While God was writing my faith story, He provided me with pseudo-angels- slash-bodyguards in the disguise of my protective male cousins, who gave me dating advice that cinched my chastity belt.

One told me the old metaphor about cows and free milk. “Men,” explained another, “are by nature hunters so if we are interested, we will do the chasing.”  The third faithfully hung out with me at singles bars and stared down a pipsqueak or two. All in all, I think their collective presence chased off many wrong, wrong prospects, thankfully.

By the time I figured out that I wanted to write Catholic books and attempt to become a mother of saints, God was ready to write my love story.  So I met my future husband in a most unlikely place at the most perfect time. (Long story of that meeting here).  The bigger surprise is that my husband does not like to read books without pictures! (What can I say?   God likes to author stories with an unpredictable twist.) But because my husband was a man fully in love with God and the Catholic Church, I was a-running to the altar to get married.

That part of my single life as a ‘Runaway Bride,’ figuring out my life’s purpose, determined to keep my chastity with the support of home-girls and the help of protective cousins stuck with me and became an idea for my second novel…

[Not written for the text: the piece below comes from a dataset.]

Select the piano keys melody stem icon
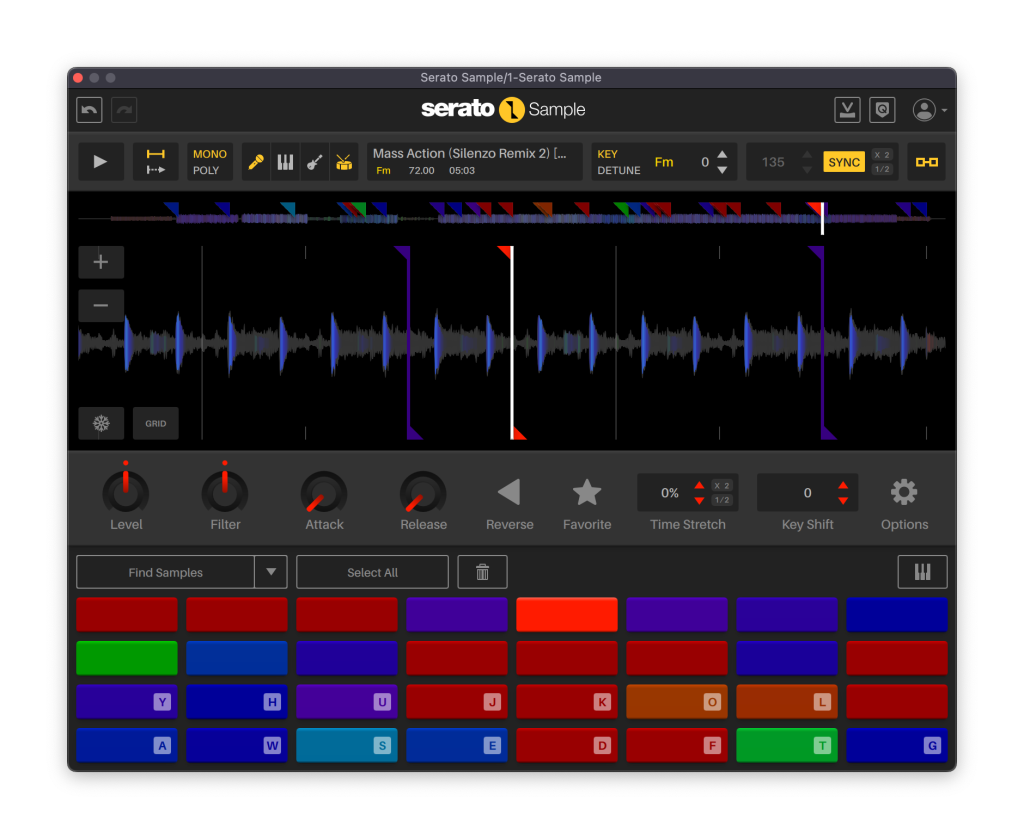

Fireflies Dance is a story of a Catholic law student, a jilted bride, with overprotective brothers and awesome sorority sisters.  Through the machinations of the angels and saints, she meets a runaway groom… an Atheist, at a wedding. (This Catholic novel is free on my website.)  A disclaimer before you download it: there are no other similarities between this work of fiction and my life.  Well, except for the fact that…nah, I won’t give the end away.  You’ll have to read it yourself.

7 Quick Take Fridays

 — 1 —

Our Catholic Love Story, Part 2:  Last Friday, Anabelle Hazard’s blog “Written By The Finger Of God” featured our Catholic Love Story.  This week, I share with you Part 2 of our love story.  I hesitated to share the details of Part 2 for fear it would seem like I was boasting.  But, if you will please overlook the sappiness, you may see:

a.  My husband’s courage.  And, the need for men to get to the point in their lives where they are willing and able to be courageous.  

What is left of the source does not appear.